* **ACTION ITEM**:
Starting at the line with "Informazioni sulla spedizione (103, 840)" and going on through the line with "Ofte stilte spørsmål (463, 983)", reproduce each line in the records below exactly and nothing more.

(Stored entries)
═══
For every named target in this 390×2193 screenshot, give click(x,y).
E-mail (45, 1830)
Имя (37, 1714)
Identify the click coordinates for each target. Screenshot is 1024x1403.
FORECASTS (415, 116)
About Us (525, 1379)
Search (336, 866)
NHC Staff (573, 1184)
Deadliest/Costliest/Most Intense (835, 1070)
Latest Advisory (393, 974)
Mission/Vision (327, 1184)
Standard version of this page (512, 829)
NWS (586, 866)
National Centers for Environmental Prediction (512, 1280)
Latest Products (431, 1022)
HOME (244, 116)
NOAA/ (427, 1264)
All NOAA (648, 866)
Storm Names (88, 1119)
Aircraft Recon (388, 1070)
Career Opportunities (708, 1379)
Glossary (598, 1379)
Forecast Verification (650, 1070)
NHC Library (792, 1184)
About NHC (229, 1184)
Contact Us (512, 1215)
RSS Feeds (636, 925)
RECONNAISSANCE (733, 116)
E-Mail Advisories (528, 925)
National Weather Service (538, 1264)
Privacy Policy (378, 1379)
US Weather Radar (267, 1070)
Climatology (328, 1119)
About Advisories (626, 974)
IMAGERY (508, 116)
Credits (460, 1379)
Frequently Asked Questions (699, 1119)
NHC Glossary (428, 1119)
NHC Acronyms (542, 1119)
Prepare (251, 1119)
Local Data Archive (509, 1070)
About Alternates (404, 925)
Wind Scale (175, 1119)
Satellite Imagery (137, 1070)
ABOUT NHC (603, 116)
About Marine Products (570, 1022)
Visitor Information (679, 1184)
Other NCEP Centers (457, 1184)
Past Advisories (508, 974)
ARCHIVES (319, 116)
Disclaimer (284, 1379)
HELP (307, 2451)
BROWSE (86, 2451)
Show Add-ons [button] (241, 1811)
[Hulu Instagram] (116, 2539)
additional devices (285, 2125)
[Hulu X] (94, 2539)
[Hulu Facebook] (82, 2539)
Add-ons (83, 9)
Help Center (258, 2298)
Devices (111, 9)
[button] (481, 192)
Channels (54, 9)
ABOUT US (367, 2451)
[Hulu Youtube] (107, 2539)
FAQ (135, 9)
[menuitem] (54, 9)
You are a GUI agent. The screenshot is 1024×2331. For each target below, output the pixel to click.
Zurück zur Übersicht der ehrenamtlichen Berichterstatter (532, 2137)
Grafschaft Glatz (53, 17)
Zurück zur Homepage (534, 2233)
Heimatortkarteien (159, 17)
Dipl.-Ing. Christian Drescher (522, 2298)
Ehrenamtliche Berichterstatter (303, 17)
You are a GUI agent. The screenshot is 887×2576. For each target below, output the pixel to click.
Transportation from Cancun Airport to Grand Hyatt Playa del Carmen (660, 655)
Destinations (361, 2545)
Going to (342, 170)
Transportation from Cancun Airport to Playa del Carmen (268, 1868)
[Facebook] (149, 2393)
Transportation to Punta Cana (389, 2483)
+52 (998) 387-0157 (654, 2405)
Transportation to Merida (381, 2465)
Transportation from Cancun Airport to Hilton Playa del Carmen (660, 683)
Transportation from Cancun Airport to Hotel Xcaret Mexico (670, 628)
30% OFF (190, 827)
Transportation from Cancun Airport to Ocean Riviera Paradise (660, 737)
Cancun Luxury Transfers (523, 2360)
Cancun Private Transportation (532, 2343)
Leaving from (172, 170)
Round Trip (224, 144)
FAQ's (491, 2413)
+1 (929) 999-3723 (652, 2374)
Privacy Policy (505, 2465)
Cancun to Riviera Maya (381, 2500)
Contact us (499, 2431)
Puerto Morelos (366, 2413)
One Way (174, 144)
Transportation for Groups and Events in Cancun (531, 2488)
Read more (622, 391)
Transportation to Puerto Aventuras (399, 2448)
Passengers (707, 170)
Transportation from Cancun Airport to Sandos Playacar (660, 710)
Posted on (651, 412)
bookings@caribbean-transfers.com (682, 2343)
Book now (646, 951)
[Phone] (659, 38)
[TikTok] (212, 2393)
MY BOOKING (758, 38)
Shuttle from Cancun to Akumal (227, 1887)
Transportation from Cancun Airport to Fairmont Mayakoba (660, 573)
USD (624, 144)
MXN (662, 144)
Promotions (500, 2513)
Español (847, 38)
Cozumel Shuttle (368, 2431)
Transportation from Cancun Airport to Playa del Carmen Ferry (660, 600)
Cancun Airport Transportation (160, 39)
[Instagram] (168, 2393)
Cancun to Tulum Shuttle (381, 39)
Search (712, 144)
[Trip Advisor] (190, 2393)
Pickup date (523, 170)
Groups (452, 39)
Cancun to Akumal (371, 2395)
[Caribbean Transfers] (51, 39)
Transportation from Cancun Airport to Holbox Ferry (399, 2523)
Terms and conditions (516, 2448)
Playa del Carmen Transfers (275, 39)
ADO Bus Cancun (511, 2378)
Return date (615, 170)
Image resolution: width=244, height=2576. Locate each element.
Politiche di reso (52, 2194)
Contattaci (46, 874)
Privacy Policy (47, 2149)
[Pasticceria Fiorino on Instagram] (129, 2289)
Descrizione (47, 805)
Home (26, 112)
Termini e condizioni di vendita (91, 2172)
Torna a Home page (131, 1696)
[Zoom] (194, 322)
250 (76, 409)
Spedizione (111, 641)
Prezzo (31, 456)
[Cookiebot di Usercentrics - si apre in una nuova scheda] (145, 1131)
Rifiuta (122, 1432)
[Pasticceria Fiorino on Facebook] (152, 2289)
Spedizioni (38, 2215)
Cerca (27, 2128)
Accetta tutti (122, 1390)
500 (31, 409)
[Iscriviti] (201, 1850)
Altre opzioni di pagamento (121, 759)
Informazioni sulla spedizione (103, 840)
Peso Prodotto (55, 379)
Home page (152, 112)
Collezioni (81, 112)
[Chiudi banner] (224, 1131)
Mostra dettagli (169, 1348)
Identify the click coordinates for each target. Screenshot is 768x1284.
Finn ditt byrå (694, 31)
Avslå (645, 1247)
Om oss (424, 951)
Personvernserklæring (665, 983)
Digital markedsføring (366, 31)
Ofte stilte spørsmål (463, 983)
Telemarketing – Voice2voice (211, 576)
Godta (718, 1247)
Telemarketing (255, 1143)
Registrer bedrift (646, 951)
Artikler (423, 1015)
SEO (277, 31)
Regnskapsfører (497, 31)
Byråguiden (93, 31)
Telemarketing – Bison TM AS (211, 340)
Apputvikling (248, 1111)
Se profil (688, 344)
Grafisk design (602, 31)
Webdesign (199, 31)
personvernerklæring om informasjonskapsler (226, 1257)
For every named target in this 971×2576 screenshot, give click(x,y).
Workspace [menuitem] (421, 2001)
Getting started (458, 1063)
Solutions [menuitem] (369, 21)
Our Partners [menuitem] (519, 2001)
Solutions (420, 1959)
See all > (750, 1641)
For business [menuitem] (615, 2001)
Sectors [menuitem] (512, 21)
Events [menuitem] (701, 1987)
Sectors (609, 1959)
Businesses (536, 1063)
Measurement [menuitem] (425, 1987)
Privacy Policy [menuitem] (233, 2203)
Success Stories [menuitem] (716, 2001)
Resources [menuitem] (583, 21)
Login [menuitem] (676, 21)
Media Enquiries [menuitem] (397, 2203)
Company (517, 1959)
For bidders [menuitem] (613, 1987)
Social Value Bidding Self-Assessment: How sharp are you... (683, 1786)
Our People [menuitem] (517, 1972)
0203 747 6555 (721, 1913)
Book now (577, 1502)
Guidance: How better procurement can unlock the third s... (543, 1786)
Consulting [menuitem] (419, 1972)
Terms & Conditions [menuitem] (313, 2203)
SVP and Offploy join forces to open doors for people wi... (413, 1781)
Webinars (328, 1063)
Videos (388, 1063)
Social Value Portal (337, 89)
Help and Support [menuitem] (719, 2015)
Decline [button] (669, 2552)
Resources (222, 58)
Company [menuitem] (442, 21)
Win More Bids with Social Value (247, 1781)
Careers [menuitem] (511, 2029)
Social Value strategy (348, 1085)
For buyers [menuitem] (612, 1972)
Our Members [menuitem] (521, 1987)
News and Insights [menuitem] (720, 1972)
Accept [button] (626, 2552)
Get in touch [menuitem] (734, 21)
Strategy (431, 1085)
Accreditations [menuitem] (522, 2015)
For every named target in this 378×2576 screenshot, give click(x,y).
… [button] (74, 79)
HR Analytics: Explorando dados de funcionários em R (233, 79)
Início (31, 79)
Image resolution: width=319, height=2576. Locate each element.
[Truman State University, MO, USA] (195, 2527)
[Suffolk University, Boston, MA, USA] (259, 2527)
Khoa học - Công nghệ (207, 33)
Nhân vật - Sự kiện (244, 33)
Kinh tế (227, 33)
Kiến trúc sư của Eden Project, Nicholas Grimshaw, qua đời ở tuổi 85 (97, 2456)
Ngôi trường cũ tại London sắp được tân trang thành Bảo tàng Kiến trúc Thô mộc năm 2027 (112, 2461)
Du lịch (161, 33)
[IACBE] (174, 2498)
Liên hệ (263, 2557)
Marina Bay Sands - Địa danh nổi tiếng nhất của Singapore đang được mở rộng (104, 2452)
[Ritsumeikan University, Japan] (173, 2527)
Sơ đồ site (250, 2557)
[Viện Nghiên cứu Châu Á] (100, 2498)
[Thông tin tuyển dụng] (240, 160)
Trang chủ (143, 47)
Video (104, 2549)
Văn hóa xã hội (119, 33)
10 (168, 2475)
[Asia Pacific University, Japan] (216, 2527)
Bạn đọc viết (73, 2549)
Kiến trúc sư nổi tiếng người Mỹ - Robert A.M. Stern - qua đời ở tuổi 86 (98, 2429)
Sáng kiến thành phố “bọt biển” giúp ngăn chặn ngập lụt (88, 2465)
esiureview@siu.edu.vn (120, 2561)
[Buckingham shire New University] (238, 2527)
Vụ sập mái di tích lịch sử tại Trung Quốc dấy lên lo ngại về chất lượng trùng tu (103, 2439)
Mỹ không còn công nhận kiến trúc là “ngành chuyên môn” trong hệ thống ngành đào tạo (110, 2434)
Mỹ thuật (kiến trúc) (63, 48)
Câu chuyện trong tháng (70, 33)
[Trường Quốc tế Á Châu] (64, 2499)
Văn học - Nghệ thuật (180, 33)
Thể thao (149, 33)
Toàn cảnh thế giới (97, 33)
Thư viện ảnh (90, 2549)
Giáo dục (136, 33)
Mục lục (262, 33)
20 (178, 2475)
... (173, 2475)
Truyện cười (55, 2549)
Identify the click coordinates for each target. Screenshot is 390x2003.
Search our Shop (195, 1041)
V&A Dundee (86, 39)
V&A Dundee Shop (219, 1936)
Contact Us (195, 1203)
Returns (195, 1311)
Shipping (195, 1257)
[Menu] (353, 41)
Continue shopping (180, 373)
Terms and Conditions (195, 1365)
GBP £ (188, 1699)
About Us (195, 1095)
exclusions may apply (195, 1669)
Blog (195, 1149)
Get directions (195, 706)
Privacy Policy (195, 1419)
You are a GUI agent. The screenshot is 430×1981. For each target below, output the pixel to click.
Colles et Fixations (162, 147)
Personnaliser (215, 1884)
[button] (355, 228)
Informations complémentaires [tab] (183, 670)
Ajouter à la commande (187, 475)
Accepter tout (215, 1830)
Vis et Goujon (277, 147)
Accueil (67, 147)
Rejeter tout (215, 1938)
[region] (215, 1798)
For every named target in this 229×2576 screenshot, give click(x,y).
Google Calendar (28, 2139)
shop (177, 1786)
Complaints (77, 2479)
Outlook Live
═══
* **ANSWER FOR THE TASK**:
Informazioni sulla spedizione (103, 840)
Peso Prodotto (55, 379)
Home page (152, 112)
Collezioni (81, 112)
[Chiudi banner] (224, 1131)
Mostra dettagli (169, 1348)
Identify the click coordinates for each target. Screenshot is 768x1284.
Finn ditt byrå (694, 31)
Avslå (645, 1247)
Om oss (424, 951)
Personvernserklæring (665, 983)
Digital markedsføring (366, 31)
Ofte stilte spørsmål (463, 983)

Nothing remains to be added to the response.